Chapitre 4 - partie 2
« Veuillez pardonner mon intervention, dit soudain une voix pincée, mais la bienséance demande à ce que vous vous présentiez, vous et votre bande de mendiants et de tire-laines.
— Lui, c'est le Baron, chuchota Greg en montrant du doigt un homme portant une perruque bouclée et une redingote. Il hante son portrait dans un musée.
— Pour tous les fantômes qui ont la mémoire aussi trouée qu'une passoire et qui ne s'intéressent qu'à eux, nous sommes les SDF. On fait parti de la Sauvegarde Des Fantômes. On est là pour vous dire qu'un nouveau Dévoreur est apparu et qu'il faut faire attention à vos arrières. Restez sur vos gardes. Surveillez les fantômes qui ne peuvent pas quitter leur point d'ancrage car ils ne peuvent pas s'échapper. Si vous croisez un fantôme au comportement suspect ou un démon inhabituel, venez nous le dire. C'est clair pour toi, le Baron ?
— Il serait également fort à propos d'annoncer la venue de l'Esprit Errant dans la cité. Et je ne suis pas Baron, je suis Siméon d'Aubriot de la Palme, Comte de...

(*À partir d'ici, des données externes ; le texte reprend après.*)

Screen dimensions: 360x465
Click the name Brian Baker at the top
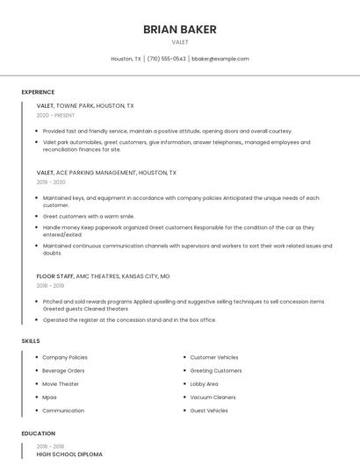(x=180, y=30)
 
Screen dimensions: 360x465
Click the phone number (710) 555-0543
(x=166, y=59)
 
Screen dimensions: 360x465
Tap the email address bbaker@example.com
(x=220, y=59)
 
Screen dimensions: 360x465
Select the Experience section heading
(x=38, y=92)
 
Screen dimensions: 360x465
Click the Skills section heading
(x=31, y=340)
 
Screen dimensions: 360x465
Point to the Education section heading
(x=39, y=433)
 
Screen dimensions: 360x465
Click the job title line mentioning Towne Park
(x=85, y=105)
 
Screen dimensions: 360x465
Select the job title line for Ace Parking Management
(x=106, y=173)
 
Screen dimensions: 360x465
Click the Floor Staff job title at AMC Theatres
(x=103, y=275)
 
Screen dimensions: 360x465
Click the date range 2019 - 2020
(x=51, y=182)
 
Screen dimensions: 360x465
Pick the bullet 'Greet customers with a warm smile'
(x=89, y=216)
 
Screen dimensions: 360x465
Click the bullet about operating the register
(x=129, y=320)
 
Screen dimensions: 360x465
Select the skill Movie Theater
(x=61, y=383)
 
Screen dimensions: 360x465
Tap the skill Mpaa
(x=49, y=397)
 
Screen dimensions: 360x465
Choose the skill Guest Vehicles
(x=209, y=411)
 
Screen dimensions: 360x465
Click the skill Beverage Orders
(x=63, y=370)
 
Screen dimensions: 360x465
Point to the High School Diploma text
(x=69, y=454)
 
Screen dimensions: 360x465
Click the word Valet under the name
(x=180, y=41)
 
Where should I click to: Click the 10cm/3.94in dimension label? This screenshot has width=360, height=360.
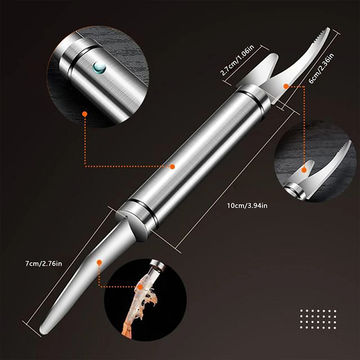point(247,206)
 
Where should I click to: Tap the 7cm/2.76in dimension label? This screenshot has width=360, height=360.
point(44,263)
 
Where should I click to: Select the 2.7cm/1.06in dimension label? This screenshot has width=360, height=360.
point(237,60)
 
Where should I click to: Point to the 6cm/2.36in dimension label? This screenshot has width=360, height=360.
point(321,68)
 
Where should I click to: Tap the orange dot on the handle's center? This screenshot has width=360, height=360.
point(172,166)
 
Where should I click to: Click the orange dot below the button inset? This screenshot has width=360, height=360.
point(85,114)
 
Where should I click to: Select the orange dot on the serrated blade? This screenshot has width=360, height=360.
point(286,86)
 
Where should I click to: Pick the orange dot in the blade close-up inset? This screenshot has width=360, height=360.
point(304,170)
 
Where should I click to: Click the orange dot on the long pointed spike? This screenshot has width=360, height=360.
point(99,262)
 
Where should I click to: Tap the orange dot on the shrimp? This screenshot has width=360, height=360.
point(140,287)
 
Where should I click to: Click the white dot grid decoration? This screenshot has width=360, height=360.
point(318,319)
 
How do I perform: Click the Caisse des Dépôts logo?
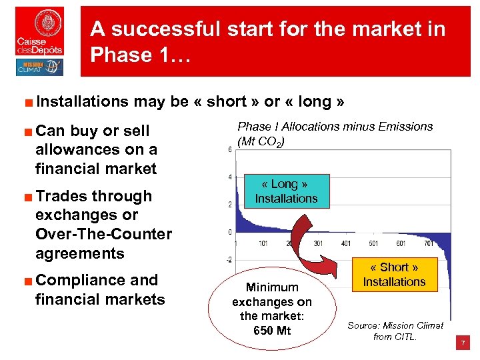pyautogui.click(x=40, y=31)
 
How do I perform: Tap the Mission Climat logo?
pyautogui.click(x=39, y=67)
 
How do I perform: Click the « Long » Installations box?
pyautogui.click(x=286, y=191)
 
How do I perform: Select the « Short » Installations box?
pyautogui.click(x=394, y=275)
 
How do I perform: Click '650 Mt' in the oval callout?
pyautogui.click(x=272, y=331)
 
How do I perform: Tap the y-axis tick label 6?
pyautogui.click(x=230, y=150)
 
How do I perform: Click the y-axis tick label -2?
pyautogui.click(x=229, y=259)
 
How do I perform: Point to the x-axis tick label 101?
pyautogui.click(x=263, y=243)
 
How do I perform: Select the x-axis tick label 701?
pyautogui.click(x=429, y=243)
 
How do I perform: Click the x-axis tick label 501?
pyautogui.click(x=373, y=243)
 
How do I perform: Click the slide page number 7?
pyautogui.click(x=463, y=343)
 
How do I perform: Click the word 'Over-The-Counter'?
pyautogui.click(x=103, y=234)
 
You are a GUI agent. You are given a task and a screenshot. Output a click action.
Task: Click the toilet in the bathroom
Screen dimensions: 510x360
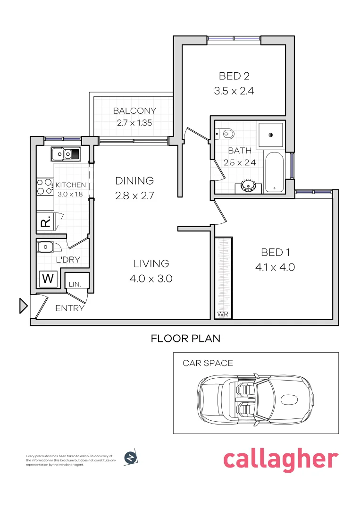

— Boucle là, fanfreluche, tout le monde s'en fout. La plupart d'entre vous connaissent Fiona, elle s'est faite attaquée par le nouveau Dévoreur et elle a failli y laisser sa peau, c'est la seule qui a survécu à une de ses attaques. Que ceux qui veulent lui donner de l’éther s'avancent. »
Marguerite fut la première à descendre les marches, suivie par le Clodo de la Gare et quelques-uns. Charles mit ses mains dans les poches, découragé. Il aurait bien voulu aider, mais ne savait pas comment faire.
« Je veux bien la sauver, clama soudain Enzo de l'autre côté des gradins. À condition qu'elle rejoigne notre groupe.
Les ados qui l'accompagnaient sifflèrent en tapant du pied.
— Elle nous appartient, elle fait partie des nôtres.
— Elle a eu dix-huit ans avant sa mort et elle doit s'occuper des mioches, donc rien ne changera, rétorqua le Clodo avec autorité.
— C'est encore l'un d'entre eux ! rétorqua Enzo en pointant du doigt le groupe des Trépassés.
Gregory et Marguerite se tournèrent vers lui, les yeux remplis de colère.
Un court silence s'installa.
— C'est pas toi qui décide Enzo, gronda finalement le Clodo du Pont.
— Prions ensemble le Seigneur tout Puissant ! clama soudain une voix dans la foule. Implorons son pardon face au jugement...
— Silence ! Qui a osé inviter le Prêtre ? »
Le Clodo de la Gare haussa les épaules, tandis que les fantômes regardèrent un moine avec mépris.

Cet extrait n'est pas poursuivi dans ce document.